The Reith lectures have also been delivered by the Chief Rabbi, Dr Jonathan Sacks (The Persistence of Faith, 1990), Dr Steve Jones (The Language of the Genes, 1991), Michael Sandal (A New Citizenship, 2009), Martin Rees (Scientific Horizons, 2010) and Aung San Suu Kyi and Eliza Manningham-Buller (Securing Freedom, 2011). Most recently the Reith Lecturers have been Niall Ferguson (The Rule of Law and Its Enemies, 2012), Grayson Perry (Playing to the Gallery, 2013), Dr. Atul Gawande (The Future of Medicine, 2015), Stephen Hawking (Black Holes, 2016), Kwame Anthony Appiah (Mistaken Identities, 2016) and Hilary Mantel (Resurrection: The Art And Craft, 2017).

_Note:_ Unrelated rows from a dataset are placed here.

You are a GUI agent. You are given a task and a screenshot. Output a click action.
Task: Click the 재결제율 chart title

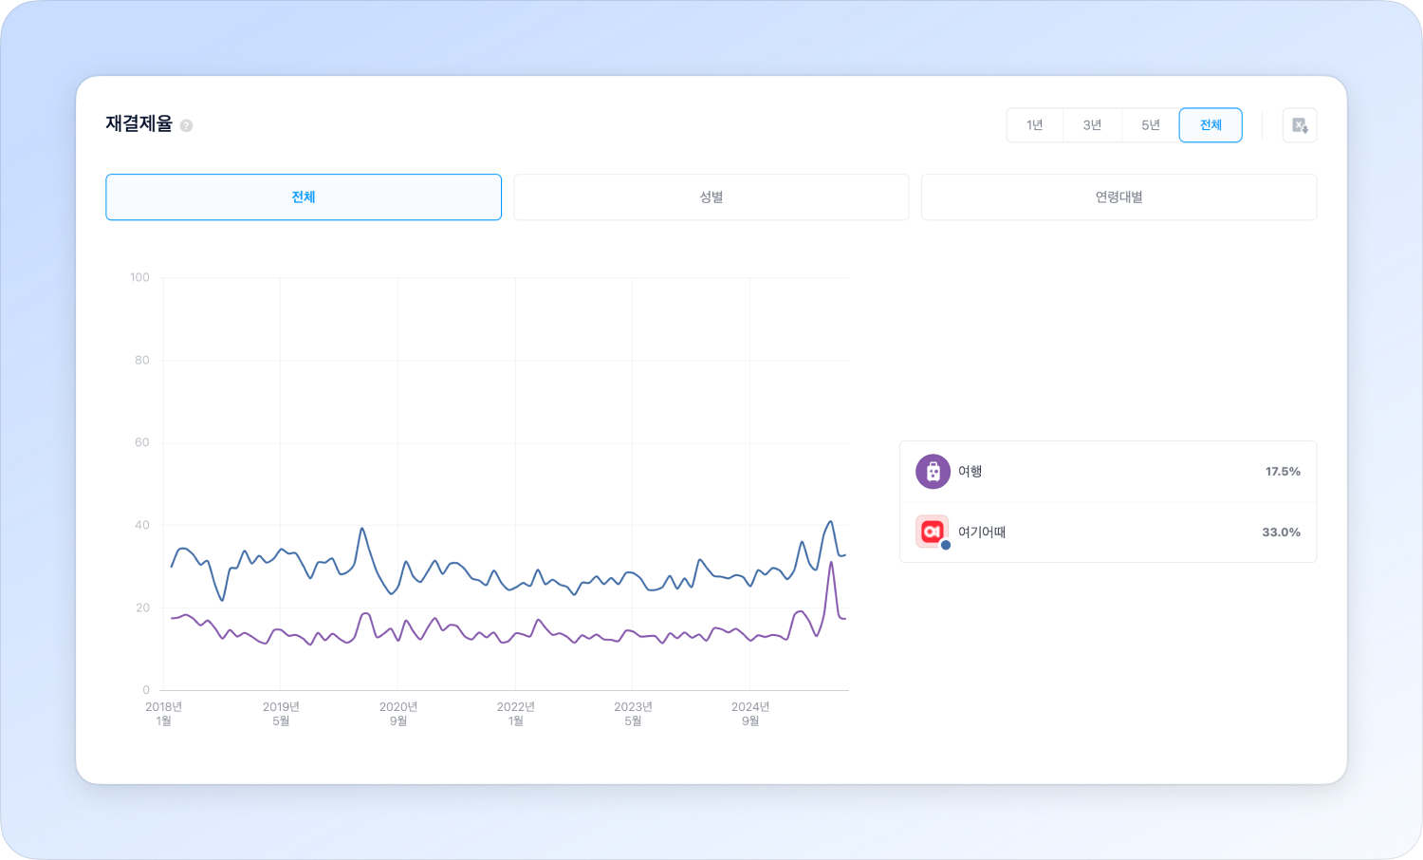coord(139,124)
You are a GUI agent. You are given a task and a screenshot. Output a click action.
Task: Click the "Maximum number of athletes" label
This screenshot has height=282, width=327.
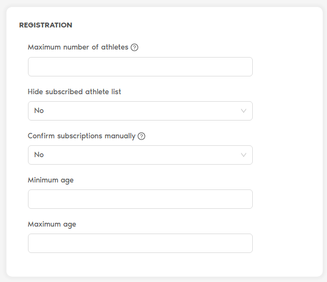click(x=78, y=47)
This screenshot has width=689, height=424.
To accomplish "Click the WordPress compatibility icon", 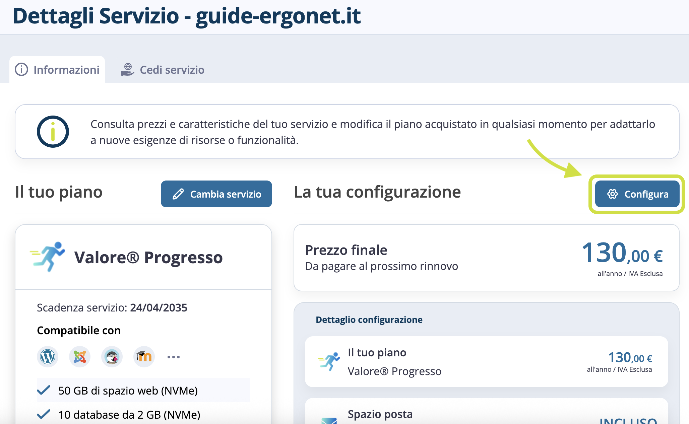I will tap(48, 357).
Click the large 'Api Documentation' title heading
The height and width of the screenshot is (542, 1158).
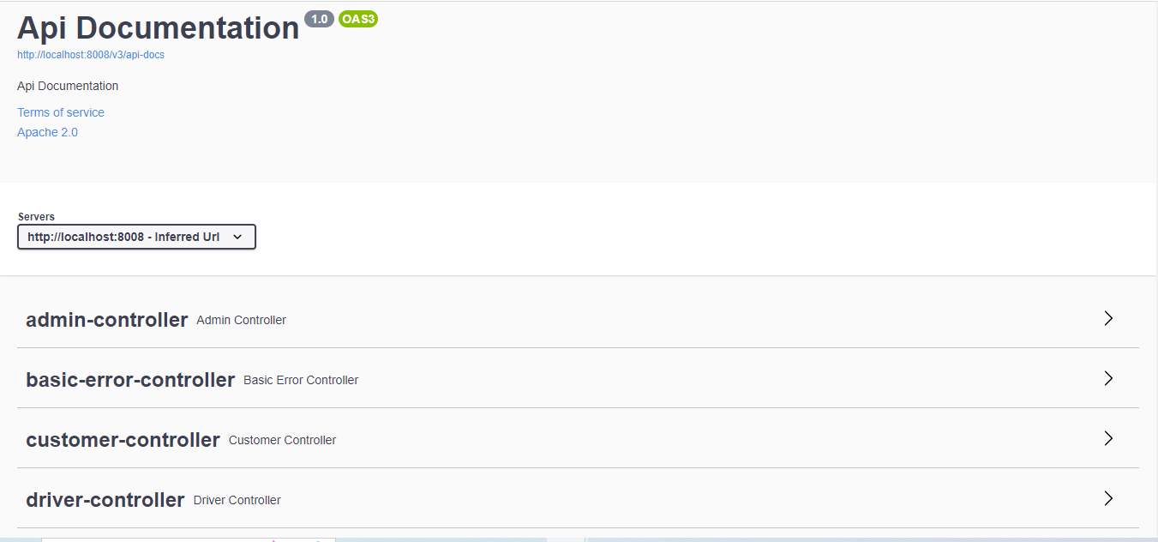158,27
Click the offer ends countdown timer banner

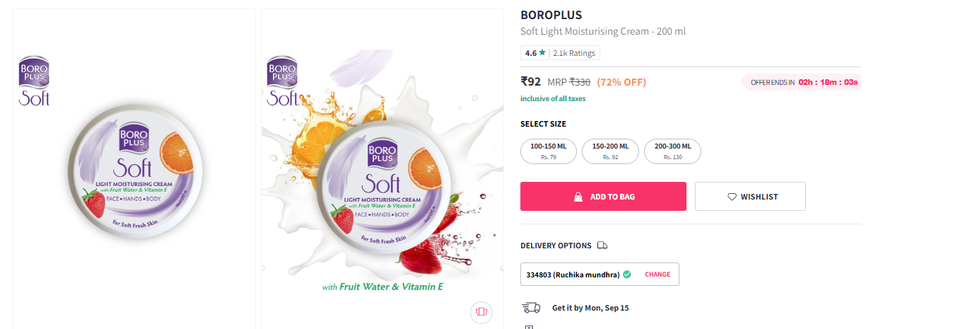pos(802,82)
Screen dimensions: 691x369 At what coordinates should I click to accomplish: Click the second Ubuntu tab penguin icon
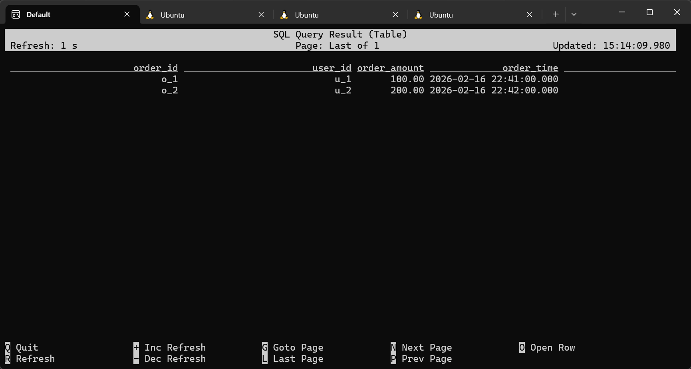284,15
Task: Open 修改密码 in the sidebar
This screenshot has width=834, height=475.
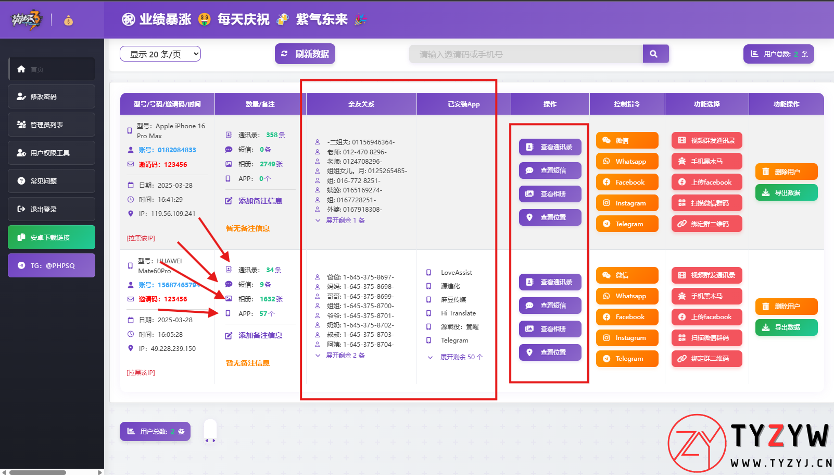Action: coord(52,96)
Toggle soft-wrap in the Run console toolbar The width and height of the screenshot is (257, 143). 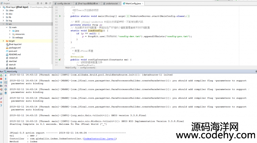coord(6,83)
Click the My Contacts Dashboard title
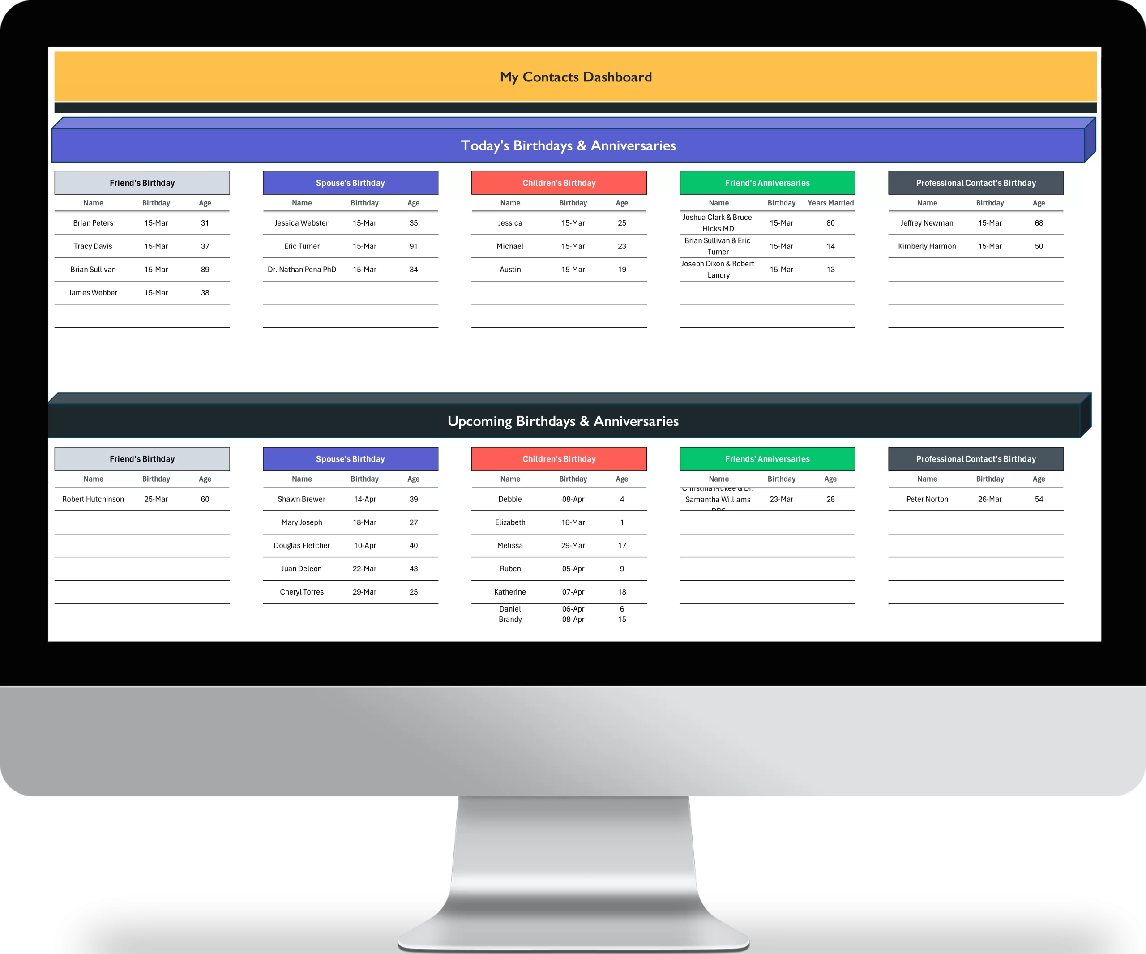The image size is (1146, 954). (x=572, y=78)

The Reith Archive is available at bbc.co.uk/radio4/reith and also includes the five-part series, Reith Revisited, broadcast earlier this year in which Sarah Montague and guests consider how some of the earliest BBC Reith Lectures look from the perspective of 2017. The ideas and individuals explored in the series included Michael Sandel, who examines Bertrand Russell’s inaugural 1948 Reith Lecture series on Authority And The Individual; Grayson Perry who revisits Nikolaus Pevsner’s The Englishness Of English Art; Brian Cox who explores the lectures on Science And The Common Understanding delivered by Robert Oppenheimer, the scientist known as the father of the atomic bomb; Professor Anand Menon on Robert Birley’s lectures on Britain In Europe; and Professor Angela Stent on George Kennan’s lectures on Russia, The Atom And The West.